The move to disable some of the most widely used V.P.N.s has provoked a torrent of outrage among video artists, tech entrepreneurs and university professors who complain that in its quest for so-called “Internet sovereignty” — Beijing’s euphemism for online filtering — the Communist Party is stifling the innovation and productivity needed to revive the Chinese economy at a time of slowing growth.
“I need to stay tuned into the rest of the world,” said Henry Yang, 25, the international news editor of a state-owned media company who uses Facebook to follow broadcasters like Diane Sawyer, Ann Curry and Anderson Cooper. “I feel like we’re like frogs being slowly boiled in a pot.”
The importance (and foolishness) of this action is made clear in this paragraph:
“One unfortunate result of excessive control over email and Internet traffic is the slowing down of legitimate commerce, and that is not something in China’s best interest,” said James Zimmerman, chairman of the American Chamber of Commerce in China. “In order to attract and promote world-class commercial enterprises, the government needs to encourage the use of the Internet as a crucial medium for the sharing of information and ideas to promote economic growth and development.”
and this:
“It’s as if we’re shutting down half our brains,” said Chin-Chin Wu, an artist who spent almost a decade in Paris and who relies on the Internet to promote her work overseas. “I think that the day that information from the outside world becomes completely inaccessible in China, a lot of people will choose to leave.”

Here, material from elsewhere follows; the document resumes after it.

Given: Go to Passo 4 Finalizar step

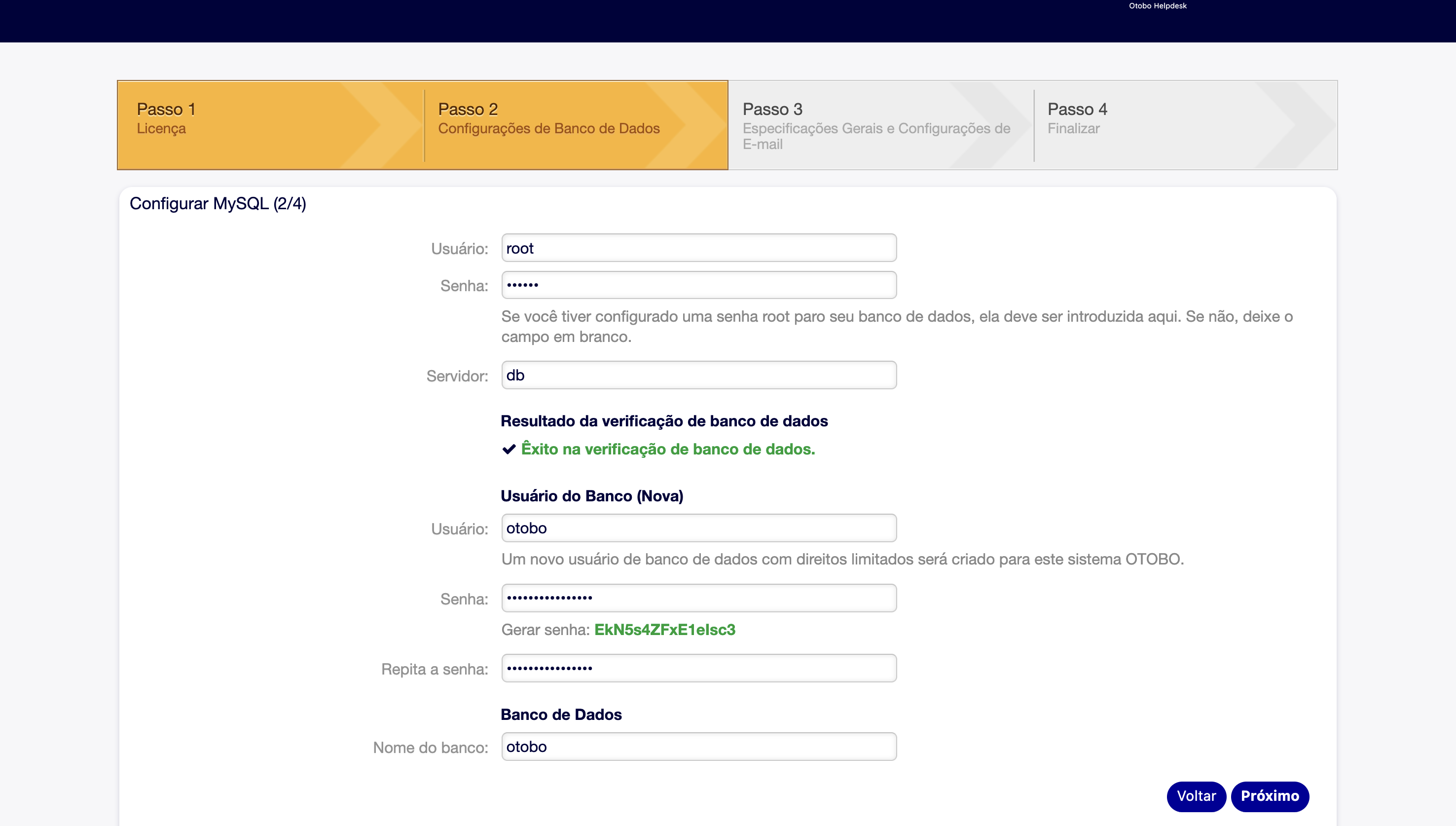Looking at the screenshot, I should (x=1077, y=118).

(Score: 1) by TheRealMike on Friday January 30 2015, @06:58PM
People there could just disable the encryption on their VPNs, but that misses the point. These businesses and users are not encrypting their VPN traffic to stop the government spying on them, at least not directly. They're doing it to confuse and evade the blocking, allowing them to use the internet as the rest of the world does.
Bear in mind that the internet we know and love is barely functional in China. They block, amongst other things, Google and various CDNs, which lots of websites import scripts and content from. Without being able to access Google nothing that relies on Analytics works properly, without being able to access the CDNs hosting jquery and so on, a lot of sites break, without being able to access Facebook any site that includes a Like button or uses Facebook authentication breaks, etc etc.
The last time I was in Beijing was years ago, but even then, attempting to use the web as I do anywhere else was a hopeless waste of time. Nothing loaded properly. Now it's even worse.
So VPNs are needed to make the internet work again. And they have to encrypt to do that because it forces the GFW to either let the traffic through or "cleanly" disconnect you and the GFW has historically had various thresholds in it to try and not entirely block all SSL websites but be more surgical, so this strategy has been able to slip through the cracks. Now it seems China is getting closer and closer to just banning all encrypted traffic in or out of the country, which in turn means basically banning access to the non-Chinese internet because companies like Google or Cloudflare aren't going to just stop using SSL to allow the Chinese government to be more surgical. They already got blocked there and don't care anymore.